SCOTUS Ruling on Internet Sales Tax Called 'Disastrous' for N.H. Economy

The imbalance has also hurt brick-and-mortar stores.

Big chains have been collecting sales tax nationwide because they typically have physical stores in whatever state a purchase is being shipped to. Newly-public sales tax automation company Avalara saw its shares spike 30 percent immediately following the ruling. So it passed a law requiring all but the smallest retailers, including Internet companies, to collect taxes on the sales they make in the state, even if they had no physical presence there.

"This decision will help ensure fairness for Tennessee businesses and will specifically help local businesses compete on an even tax playing field with out-of-state online companies, he said".

Retail trade groups praised the ruling, saying it levels the playing field for local and online businesses.

Online shopping might be getting a bit more expensive in the US.

El Paso, TX - The Supreme Court ruled on Thursday that local and state governments can now force online retailers to collect sales tax in states where they do not have an online presence such as a storefront or a warehouse. Until now, online retailers with no physical presence in a state were not.
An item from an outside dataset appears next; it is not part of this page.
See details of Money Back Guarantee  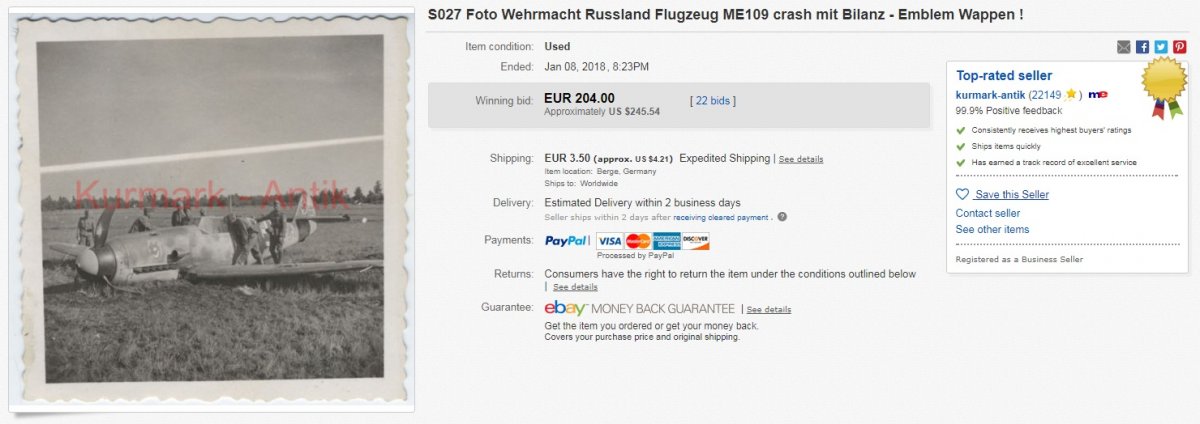tap(769, 310)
That minimum requirement was likely meant to avoid an undue burden on small-time mom-and-pop sellers on eBay, Amazon or other online marketplaces. Customers bore the responsibility for paying those taxes, but many were unaware of the responsibility, and states felt they were losing out on potentially billions in lost revenue.

However, on October 1, 2017, the Massachusetts Department of Revenue, under Baker and working with Attorney General Maura Healey, issued a new regulation reinterpreting existing law.

Sixteen states already have "economic nexus" laws created to avoid relying on the physical presence standard, according to MultiState Associates, a consulting firm that tracks state tax policies.

The American Legislative Exchange Council, which lobbies state legislatures across the country, and other groups denounced the ruling in South Dakota v. Wayfair. Now the legislature should consider going back into session to broaden that law and "eliminate the disadvantage retailers with physical locations in CT have long struggled to overcome", said Senate Republican President Pro Tempore Len Fasano.


In Maryland, Comptroller Peter Franchot said in a statement that he was "exceedingly pleased" with the Supreme Court ruling.

Wayfair said that it "welcome [s] the additional clarity provided by the Court's decision today".

You can read the lengthy decision here (PDF).

"You will certainly see, absent congressional action, significant litigation as states try to push the envelope on this", said Mike Dabbs, eBay's senior director of government relations. For instance, South Dakota is hoping to collect as much as $50 million per year which is still fairly noticeable for a state that only collects $1.5B in total revenue per year.

With the ruling, Congress may now be inclined to act on the sales tax issue, he said. But the third party sellers on Amazon do not. Instead, consumers were responsible for send states the necessary taxes - something that most people never do.

"The Court's decision is good news for Main Street business and for states".

Sen. Eric Lesser, D-Longmeadow, Senate chairman of the Committee on Economic Development and Emerging Technologies, said the decision was the correct one.

The current regulation "allows remote sellers to escape an obligation to remit a lawful state tax is unfair and unjust", added Kennedy.

On the flip side, there are a lot of brick-and-mortar small businesses who don't have an online presence.